Chicago

Chicago Teachers to Take ‘No Confidence' Vote for CPS CEO Forrest Claypool This Week

The vote follows concerns over how the city plans to close an estimated $600 million funding shortfall

Chicago teachers are slated to take a vote of no confidence in Chicago Public Schools CEO Forrest Claypool this week.

All members of the Chicago Teachers Union will be polled on the matter from Monday through Wednesday, according to a statement from the union. Ballots will be cast at all Chicago schools with up to 25,000 teachers and support staff eligible to vote. 

"It means there's a crisis in confidence in Forrest Claypool," CTU Vice President Jesse Sharkey said Monday. "It means we've reached an inflection point, a turning point."

He added that it will also mean "calling for the mayor to fire him." 

The vote follows concerns over how the city plans to close an estimated $600 million funding shortfall.

Claypool has faced tough criticism from the Chicago Teachers Union since being named CEO of CPS in 2015.

The vote is being held “to publicly highlight Claypool and Rahm’s failure to advocate for our schools and students and their refusal to take the actions needed to properly fund and protect CPS,” a statement from the union read.

"He's a catastrophist," Sharkey said. "He makes wild threats he has no intention of carrying out and it undermines the confidence of the schools."

Despite potential cuts facing the district amid funding concerns, Chicago Mayor Rahm Emanuel has said schools will remain open through the end of the school year.

Both Emanuel and Claypool have been critical of Illinois Gov.

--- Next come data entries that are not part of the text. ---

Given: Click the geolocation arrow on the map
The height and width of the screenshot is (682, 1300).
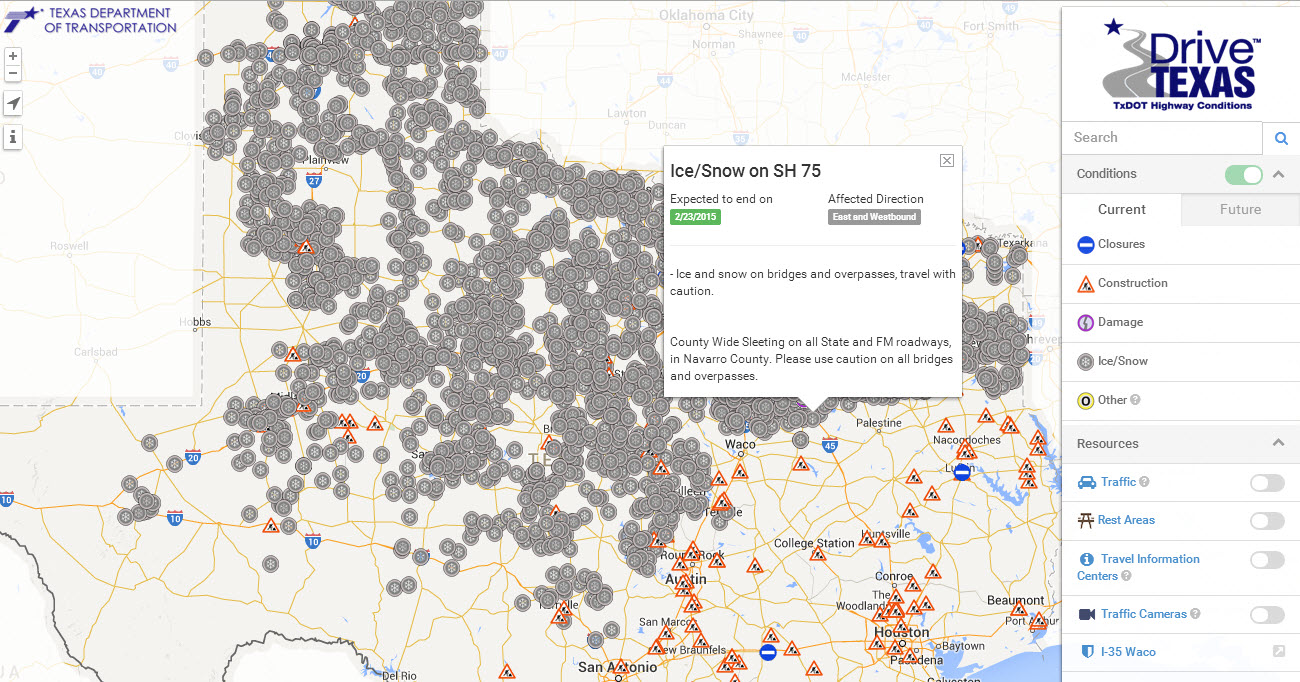Looking at the screenshot, I should (12, 103).
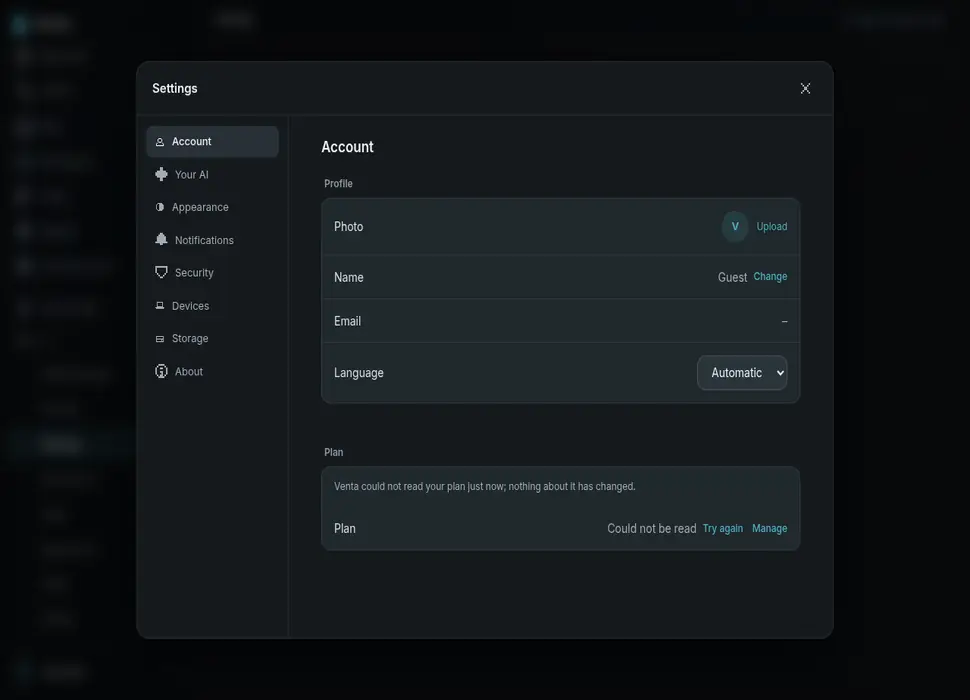Go to the Storage settings section
This screenshot has height=700, width=970.
[212, 339]
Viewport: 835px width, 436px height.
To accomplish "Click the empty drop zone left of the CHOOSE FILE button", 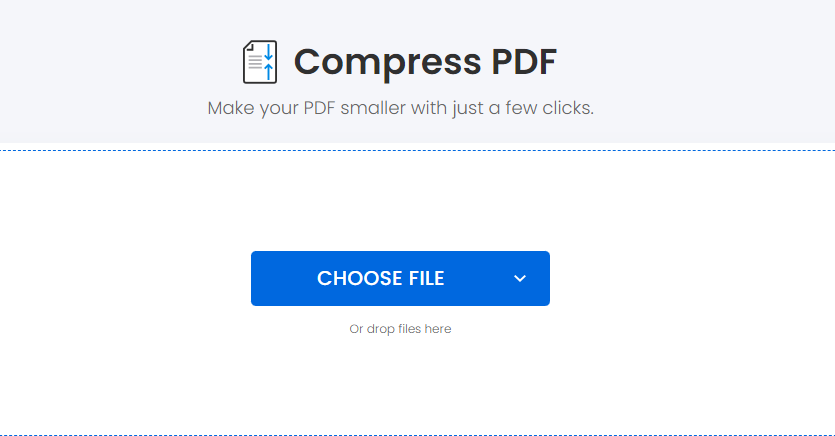I will click(x=125, y=278).
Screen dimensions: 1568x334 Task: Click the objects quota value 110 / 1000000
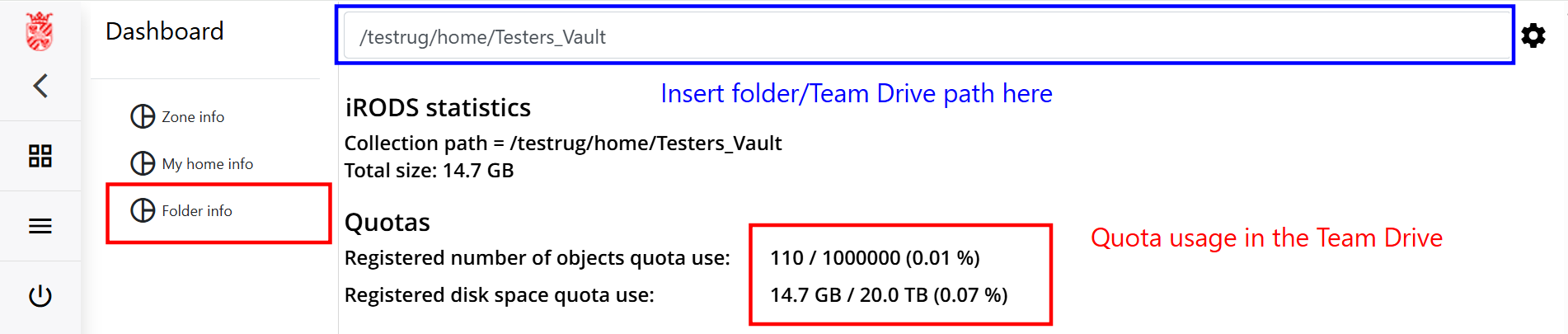point(875,258)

Bruce Rauner, who vetoed a funding bill that would have given the financially struggling school district $215 million.

Claypool, in a statement, called the no confidence vote a "sideshow" created by the union. 

"Instead of creating a sideshow, CTU should be fighting along side us in the courts and in Springfield, where the union continues to let Gov. Rauner off the hook for his racially discriminatory funding of CPS," the statement read. "Unlike Karen Lewis and Bruce Rauner, I don't believe that fighting for the civil rights of 400,000 school children is 'ridiculous.'"

Should members vote no confidence in Claypool, the union said it would “hold the mayor’s handpicked CEO accountable for failing to fight for our schools.”

“Pointing fingers at Springfield is not enough,” the union said.

The union plans to release the results of the vote on May 23.